» **Excerpt provided**:
Itsukushima Shinto Shrine
Itsukushima Shrine is famous for its unique vermilion-lacquered structure which looks as if it were floating on the sea. They say that the shrine was built in the place a little separate from the land since the ancient people worshipped Miyajima island itself as the deity.
The main shrine is dedicated to the three Munakata female deities that appear in Japanese Mythology. They had been worshipped as the deities of the sea among the ancient Japanese including Taira no Kiyomori, the leader in the 12th century who established the first military government in the history of Japan.
Itukushima Shrine has been counted as one of the 3 most scenic spots in Japan, along with Matsushima and Amanohashidate, and was registered as the World Cultural Heritage Site in 1996.
Pledge of Amaterasu and Susanoo (Japanese Myth)
“Izanagi”, the father deity pleased with the birth of “Amaterasu” and “Susanoo”, appointed “Amaterasu” to the deity of the sun and “Susanoo” to the deity who rule the earth and the ocean. However, “Susanoo” did not stop crying insisting on going to the world of the dead to meet his mother, and “Izanagi” decided to cast him out at last.
“Susanoo” went up to the heaven to say goodbye to his sister “Amaterasu”, but she met him with a bow and arrow in her hands since she heard the earth rumbling and thought that he had come to attack the heaven.
He suggested that they made a pledge together and gave birth to the deities to dispel her doubt. First, she received his sword and gave birth to the 3 female deities known as the three Munakata female deities. On the other hand, 5 male deities were born when he was given a magadama (comma-shaped bead) she was wearing. He said that his children were the female deities of graceful nature because his heart was guiltless, and she accepted his visit. However, he showed violent behavior after that, the story continues to the famous “heavenly rock cave” mythology.
As the ferry or the boat approaches to Miyajima island, the Torii Gate in the sea and the main shrine appears in front of you. Its traditional architecture is called Shinden style, and it was built in the place a little separate from the land since the ancient people worshipped Miyajima island itself as the deity. The vermilion-lacquered shrine “floating” on the sea is very unique among Japanese Shinto shrines.

» **Stored rows**:
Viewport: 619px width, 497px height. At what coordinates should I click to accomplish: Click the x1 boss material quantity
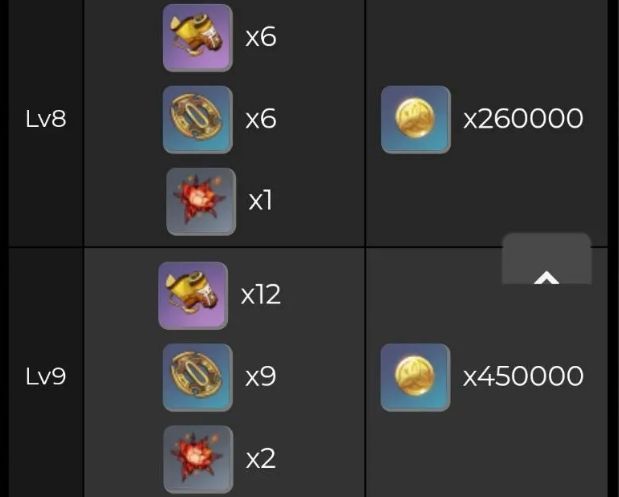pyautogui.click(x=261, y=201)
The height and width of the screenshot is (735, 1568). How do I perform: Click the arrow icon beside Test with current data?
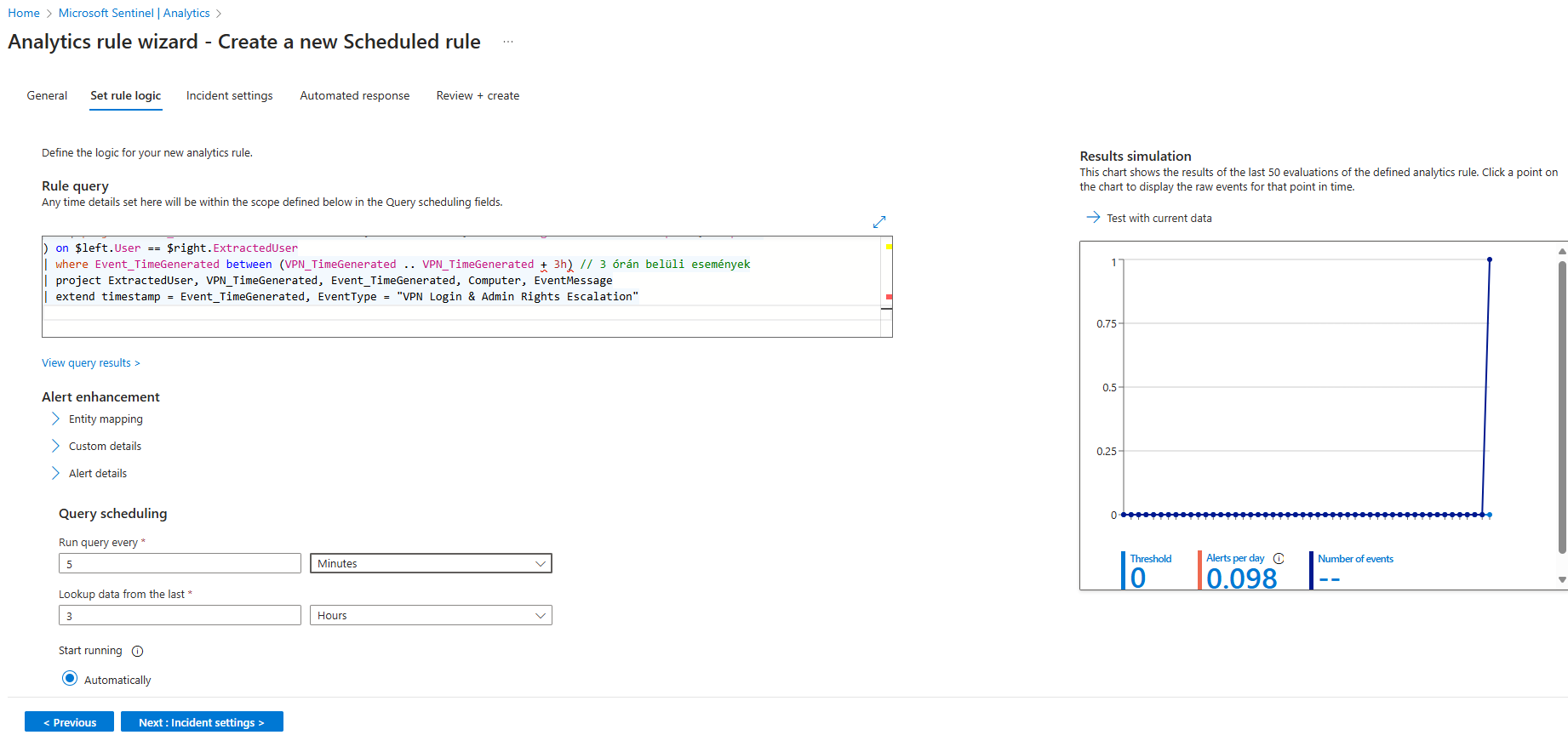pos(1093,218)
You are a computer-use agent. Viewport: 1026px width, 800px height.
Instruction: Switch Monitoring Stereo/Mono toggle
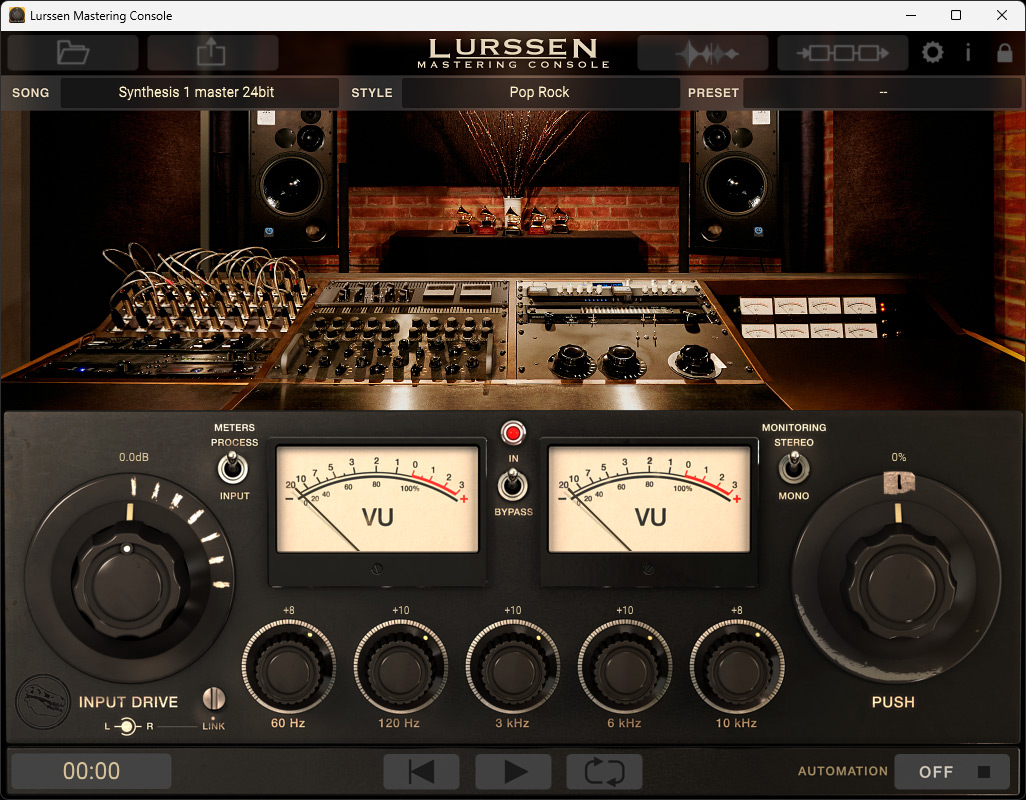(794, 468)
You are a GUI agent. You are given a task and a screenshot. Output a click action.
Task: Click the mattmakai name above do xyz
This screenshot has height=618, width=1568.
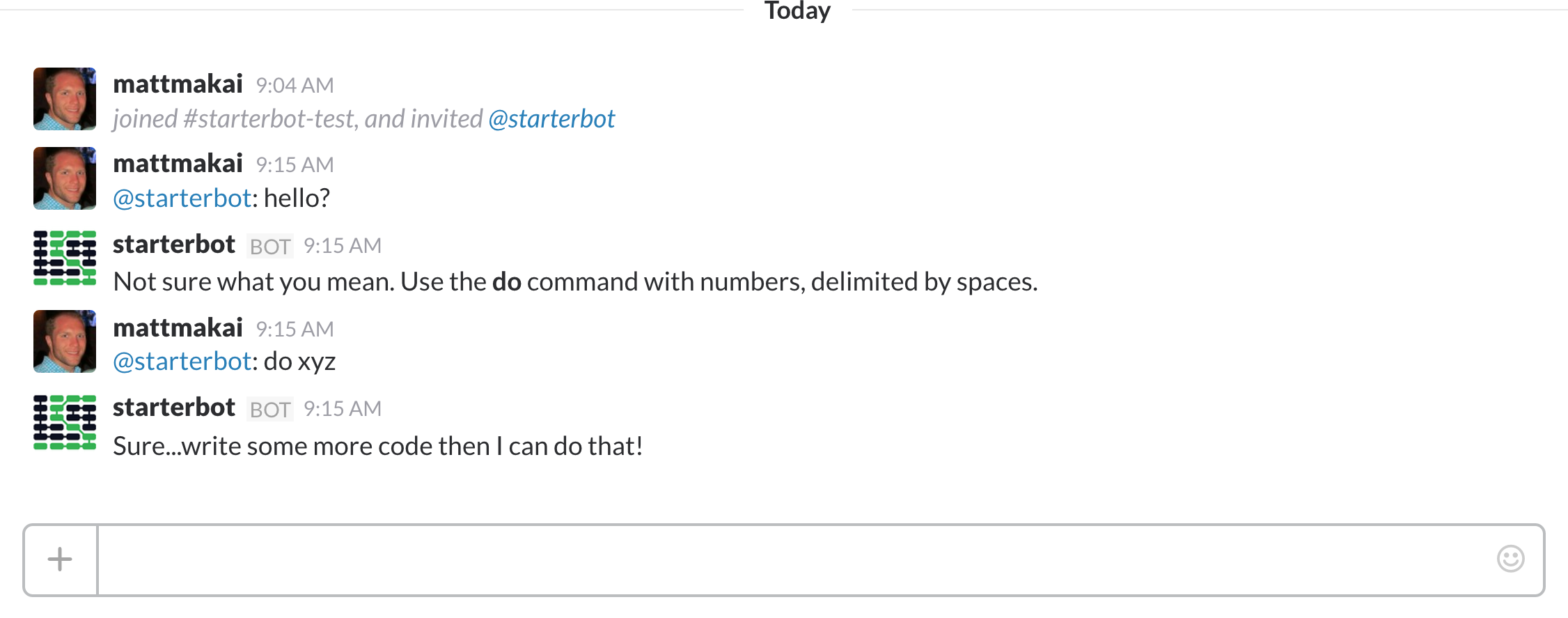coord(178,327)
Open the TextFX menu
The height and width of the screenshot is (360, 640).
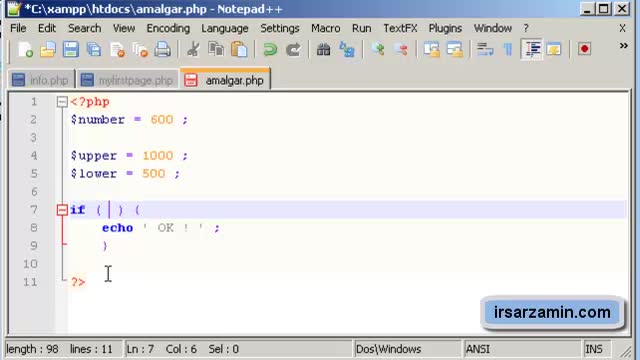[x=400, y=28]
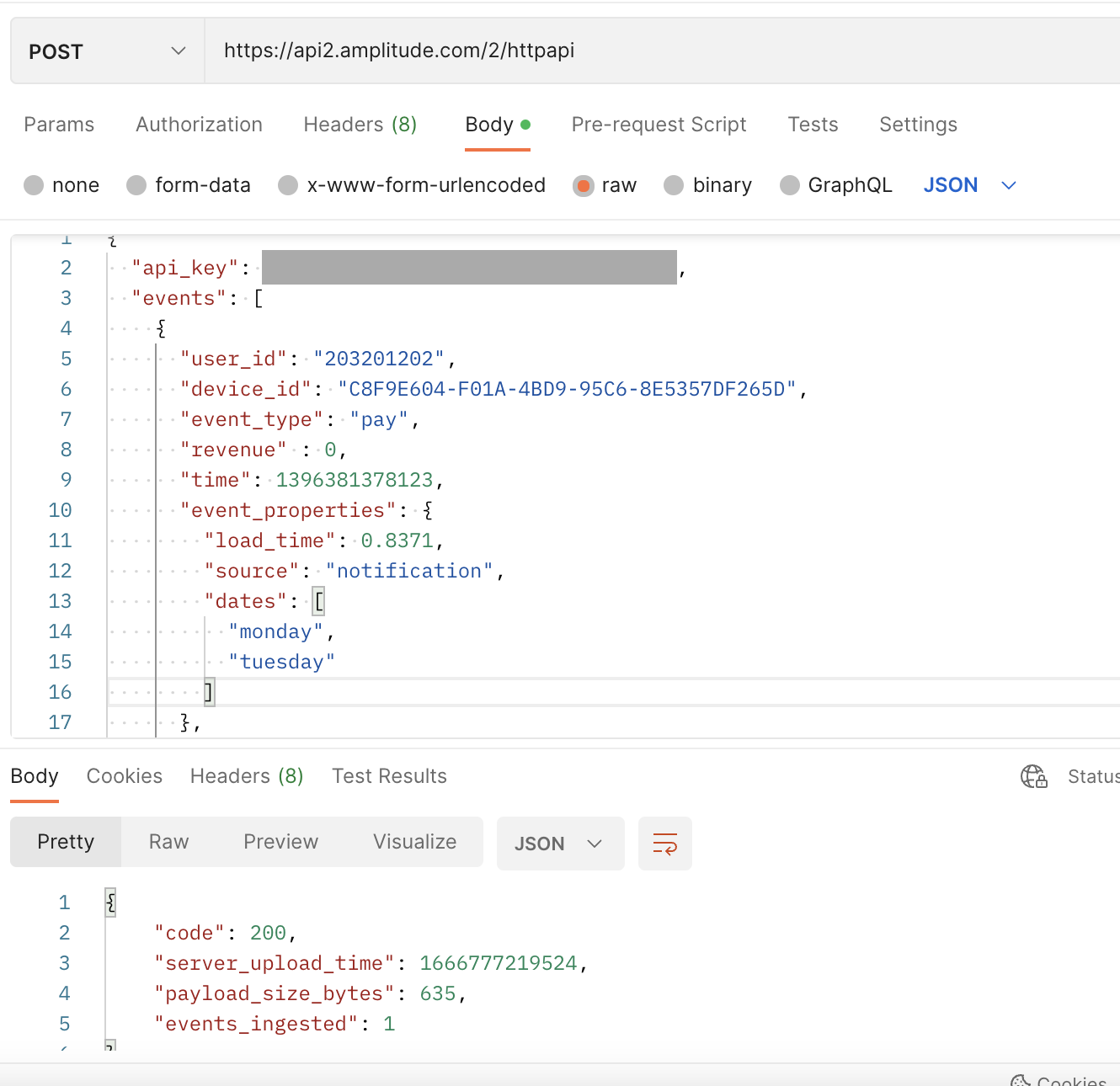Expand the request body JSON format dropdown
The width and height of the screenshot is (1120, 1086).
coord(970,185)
--
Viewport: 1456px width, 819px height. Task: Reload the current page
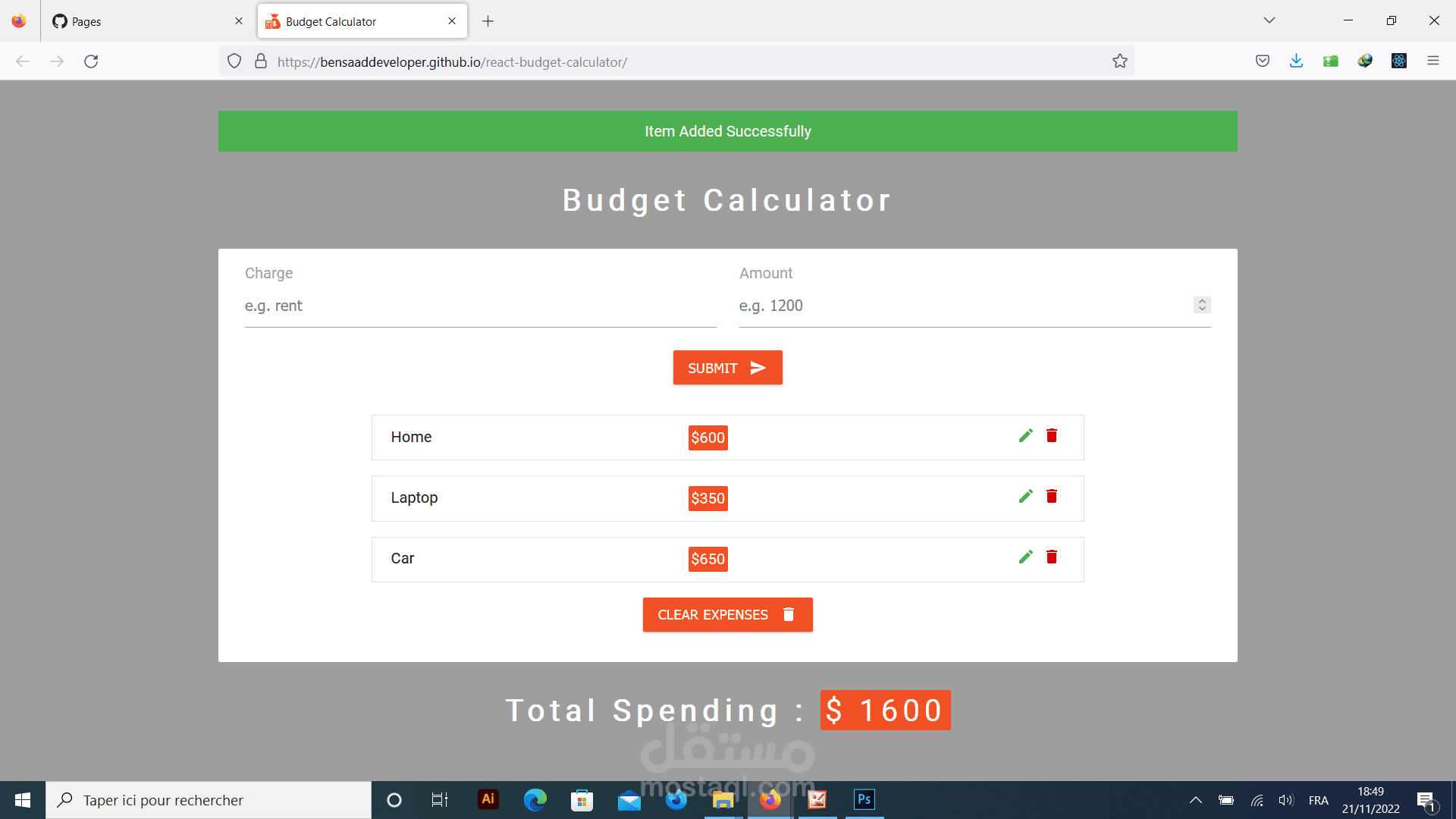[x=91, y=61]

» **Instructions**:
1. Summarize the text on Itsukushima Shrine in two sentences.
2. Please print the listing lines starting with the line that contains "Viewport: 619px width, 497px" and going on through the line that contains "coord(970,185)", leaving out the pictures.

» **Outputs in order**:
1. Itsukushima Shrine, famous for a vermilion-lacquered structure that looks as if it were floating on the sea, was built a little apart from the land because ancient people worshipped Miyajima island itself as the deity, and its main shrine is dedicated to the three Munakata female deities of the sea. Counted among the three most scenic spots in Japan and registered as a World Cultural Heritage Site in 1996, the shrine honors deities who, in Japanese myth, were born when Amaterasu received Susanoo's sword during their pledge.

2.
Viewport: 619px width, 497px height. At what coordinates should I click to accomplish: Click the x1 boss material quantity
pyautogui.click(x=261, y=201)
The height and width of the screenshot is (735, 1568). How do I perform: Click the arrow icon beside Test with current data?
pos(1093,218)
You are a computer-use agent. Viewport: 1026px width, 800px height.
Instruction: Switch Monitoring Stereo/Mono toggle
(794, 468)
You are a GUI agent. You are given a task and a screenshot. Output a click action.
Task: Click the mattmakai name above do xyz
This screenshot has height=618, width=1568.
coord(178,327)
Open the TextFX menu
The height and width of the screenshot is (360, 640).
[x=400, y=28]
Expand the request body JSON format dropdown
The width and height of the screenshot is (1120, 1086).
coord(970,185)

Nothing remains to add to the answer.